Another way to feel energetic instead of lethargic? Rest during weekends. In my line of work, I sometimes need to work Saturdays or Sundays. When this happens, I make sure to avail of a rest day between Monday to Friday within the following week. As I’ve gotten older, I have learned the value of quality time with my family on weekends. Nothing can beat catching up with the hubby and kids at a leisurely pace. On weekends we try exploring new places to eat–I just live for these simple pleasures–food adventures and long conversations with my loved ones. They make for wonderful memories. You just can’t put a price tag on that. A weekend spent with my family recharges me. The happiness prepares me for the inevitable hectic Monday up ahead. Knowing the weekend is right around the corner somehow fuels me throughout the week because I have something fun and pleasant to look forward to.
4. Love myself. I know it sounds selfish to some and it sounded selfish even to me at first. But I learned that loving myself simply means giving myself credit when credit is due and being kind to myself. The most beneficial result of loving myself is that I have become a more loving person to my family, since there’s so much more love and kindness to give.
Quick tip: On weekends, I schedule a thirty-minute back massage at the nail salon and if time permits, I have a mani-pedi or just a cleaning when I’m not in the mood for nail polish.
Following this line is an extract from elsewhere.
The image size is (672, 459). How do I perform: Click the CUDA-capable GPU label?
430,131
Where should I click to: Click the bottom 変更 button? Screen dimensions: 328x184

The main purpose of the visit is the back massage. Just half an hour does wonders and gives me an added boost! (If you’re in the Alabang area try Nail Tropics at ATC).
And when I happen to pass by tthe vicinity of Bizu, I allow myself a chocolate macaron indulgence or two. Yes, I’ve finally accepted that I’m worth one or two macarons.
Starting 2015, I’ve made it a point to spend time with friends. Every month, I schedule at least one dinner on a weekday or lunch on a weekend to catch up with a friend or a group of friends. Being with people I genuinely like and feel at home with is a way to recharge. I have found that surrounding myself with positive energy from people I care about contributes to my well-being and happiness and is one way of loving myself!
My wish is for more moms to appreciate themselves and recognize their value to their family and workplace. More moms should be exclaiming, “We are mom enough!”